14 Analyses with R Markdown
You can now start analyzing your data in your “car_dataset6” in R Markdown document. If you want, you can destroy text and chunks from RStudio’s template or write over them. However, be careful not to mess up the YAML header or the first “r setup” chunk.
14.1 Viewing the dataset
14.1.1 head command
We make use of the very useful command head which prints the first 6 rows of our data. We get a quick glance at our data and, if we want, we can share it forward in the form of R Markdown.
You can e.g. write “Here is an excerpt of a few rows of our finalized article data”. After that, you can hit an empty line with enter and write the next chunk, which must have 3 heavy accents at the beginning and at the end:
```{r head_of_our_data, echo=FALSE}
head(car_dataset6)
```
Here is an excerpt of a few rows from our finished data in this article.
## # A tibble: 6 x 5
## `Car Brands` fuel_cons_eu horsepower_eu mass_eu gear
## <chr> <dbl> <dbl> <dbl> <fct>
## 1 Mazda RX4 11.2 112. 1188. 1
## 2 Mazda RX4 Wag 11.2 112. 1304. 1
## 3 Hornet Sportabout 12.6 177. 1560. 0
## 4 Duster 360 16.4 248. 1619. 0
## 5 Merc 240D 9.64 62.9 1447. 0
## 6 Merc 230 10.3 96.3 1429. 0
While tibble is neat in many ways, I personally don’t like the way the decimal places in tibble-type datasets are printed. To remedy this and to beautify the output, the command kable comes to our help.
14.1.2 kable beautifies
To make the output nicer to look at, add the command kable, which comes with the package knitr. You can install that package by issuing the following command in the console:
install.packages("knitr")
In addition to this, you should invoke knitr by adding it to the first chunk named r setup. After that, your first chunk will look like this:
```{r setup, include=FALSE}
knitr::opts_chunk$set(echo = TRUE)
library(dplyr)
library(knitr)
source("my_data.R")
```
After this you can use the kable command.

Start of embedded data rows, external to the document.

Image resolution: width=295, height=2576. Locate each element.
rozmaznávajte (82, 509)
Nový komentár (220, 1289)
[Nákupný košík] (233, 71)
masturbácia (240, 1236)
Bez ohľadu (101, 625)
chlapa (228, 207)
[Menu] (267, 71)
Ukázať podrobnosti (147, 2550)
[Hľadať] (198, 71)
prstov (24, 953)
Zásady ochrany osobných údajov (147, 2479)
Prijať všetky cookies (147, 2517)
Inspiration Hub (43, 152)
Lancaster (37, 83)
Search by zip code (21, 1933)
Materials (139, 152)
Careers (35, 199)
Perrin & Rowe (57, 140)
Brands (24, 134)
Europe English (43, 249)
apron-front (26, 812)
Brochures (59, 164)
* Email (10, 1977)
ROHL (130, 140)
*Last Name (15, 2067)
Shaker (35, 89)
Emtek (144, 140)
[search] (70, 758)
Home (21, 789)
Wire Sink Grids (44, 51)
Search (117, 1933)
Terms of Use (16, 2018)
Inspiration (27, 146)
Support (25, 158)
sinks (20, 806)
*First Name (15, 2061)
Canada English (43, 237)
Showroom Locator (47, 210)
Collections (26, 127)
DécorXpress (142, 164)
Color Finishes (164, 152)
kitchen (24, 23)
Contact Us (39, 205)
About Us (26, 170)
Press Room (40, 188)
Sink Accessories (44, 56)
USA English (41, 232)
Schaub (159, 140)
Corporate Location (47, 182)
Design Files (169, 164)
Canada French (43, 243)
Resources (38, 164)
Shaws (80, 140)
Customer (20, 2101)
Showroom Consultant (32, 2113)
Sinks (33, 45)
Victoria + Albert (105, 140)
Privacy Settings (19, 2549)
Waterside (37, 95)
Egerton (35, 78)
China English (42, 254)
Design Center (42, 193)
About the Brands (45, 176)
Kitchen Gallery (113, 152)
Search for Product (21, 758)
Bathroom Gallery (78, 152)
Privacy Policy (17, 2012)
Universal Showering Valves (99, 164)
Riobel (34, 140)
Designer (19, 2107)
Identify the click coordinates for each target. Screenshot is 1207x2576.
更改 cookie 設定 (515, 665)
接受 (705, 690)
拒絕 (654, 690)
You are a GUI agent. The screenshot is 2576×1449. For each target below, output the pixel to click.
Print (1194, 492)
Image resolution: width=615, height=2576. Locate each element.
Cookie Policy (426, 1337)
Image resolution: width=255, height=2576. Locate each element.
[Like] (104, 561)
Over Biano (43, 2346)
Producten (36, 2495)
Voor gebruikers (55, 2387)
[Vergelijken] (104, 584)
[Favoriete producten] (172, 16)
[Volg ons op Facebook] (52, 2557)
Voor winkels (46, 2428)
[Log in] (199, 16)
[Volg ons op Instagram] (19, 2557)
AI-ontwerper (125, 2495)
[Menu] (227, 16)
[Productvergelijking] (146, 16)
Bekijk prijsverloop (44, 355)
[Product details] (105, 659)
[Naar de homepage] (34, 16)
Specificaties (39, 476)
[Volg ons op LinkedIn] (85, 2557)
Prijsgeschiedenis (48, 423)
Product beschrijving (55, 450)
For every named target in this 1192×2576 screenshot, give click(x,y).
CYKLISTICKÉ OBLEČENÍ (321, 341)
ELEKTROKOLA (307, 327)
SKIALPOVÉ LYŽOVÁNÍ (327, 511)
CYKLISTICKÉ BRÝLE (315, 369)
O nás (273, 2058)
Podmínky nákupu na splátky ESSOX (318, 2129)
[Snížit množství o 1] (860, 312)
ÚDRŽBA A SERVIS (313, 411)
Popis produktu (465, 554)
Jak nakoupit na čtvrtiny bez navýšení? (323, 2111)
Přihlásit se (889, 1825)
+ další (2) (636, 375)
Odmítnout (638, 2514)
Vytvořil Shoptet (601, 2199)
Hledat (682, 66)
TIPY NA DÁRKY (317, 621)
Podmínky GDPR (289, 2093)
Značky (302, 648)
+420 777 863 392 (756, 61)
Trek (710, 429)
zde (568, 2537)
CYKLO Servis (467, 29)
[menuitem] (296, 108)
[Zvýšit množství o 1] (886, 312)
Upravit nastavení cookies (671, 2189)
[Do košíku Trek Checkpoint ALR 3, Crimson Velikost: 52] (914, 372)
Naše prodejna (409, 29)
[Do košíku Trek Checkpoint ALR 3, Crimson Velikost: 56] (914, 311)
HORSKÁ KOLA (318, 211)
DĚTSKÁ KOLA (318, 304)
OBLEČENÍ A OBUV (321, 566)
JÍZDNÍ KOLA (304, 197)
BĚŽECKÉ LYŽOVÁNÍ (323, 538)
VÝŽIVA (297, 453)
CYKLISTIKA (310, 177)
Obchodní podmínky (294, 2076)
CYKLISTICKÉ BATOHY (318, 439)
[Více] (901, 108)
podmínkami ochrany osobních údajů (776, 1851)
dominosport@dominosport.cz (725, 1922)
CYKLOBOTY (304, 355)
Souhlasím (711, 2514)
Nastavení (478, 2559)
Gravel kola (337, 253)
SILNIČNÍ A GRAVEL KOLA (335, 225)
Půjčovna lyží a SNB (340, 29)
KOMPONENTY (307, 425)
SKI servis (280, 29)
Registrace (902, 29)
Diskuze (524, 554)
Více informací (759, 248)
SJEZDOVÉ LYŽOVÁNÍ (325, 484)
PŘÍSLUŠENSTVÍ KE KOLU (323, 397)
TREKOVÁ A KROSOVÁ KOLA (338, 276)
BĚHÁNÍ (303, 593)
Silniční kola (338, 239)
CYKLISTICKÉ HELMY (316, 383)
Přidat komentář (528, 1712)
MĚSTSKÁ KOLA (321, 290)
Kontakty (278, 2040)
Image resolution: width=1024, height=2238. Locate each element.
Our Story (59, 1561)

Let’s pipe all the commands as follows:
```{r head_of_our_data_plus_kable, echo=FALSE}
car_dataset6 %>% head %>% kable
```
You will now see a prettier output:
Car Brands | fuel_cons_eu | horsepower_eu | mass_eu | gear |
---|---|---|---|---|
Mazda RX4 | 11.200000 | 111.52793 | 1188.432 | 1 |
Mazda RX4 Wag | 11.200000 | 111.52793 | 1304.100 | 1 |
Hornet Sportabout | 12.577540 | 177.43080 | 1560.384 | 0 |
Duster 360 | 16.447552 | 248.40312 | 1619.352 | 0 |
Merc 240D | 9.639344 | 62.86120 | 1446.984 | 0 |
Merc 230 | 10.315789 | 96.31958 | 1428.840 | 0 |
14.1.3 tail command
The command tail does the same as head but from the other direction, i.e. it shows the last 6 lines of the dataset.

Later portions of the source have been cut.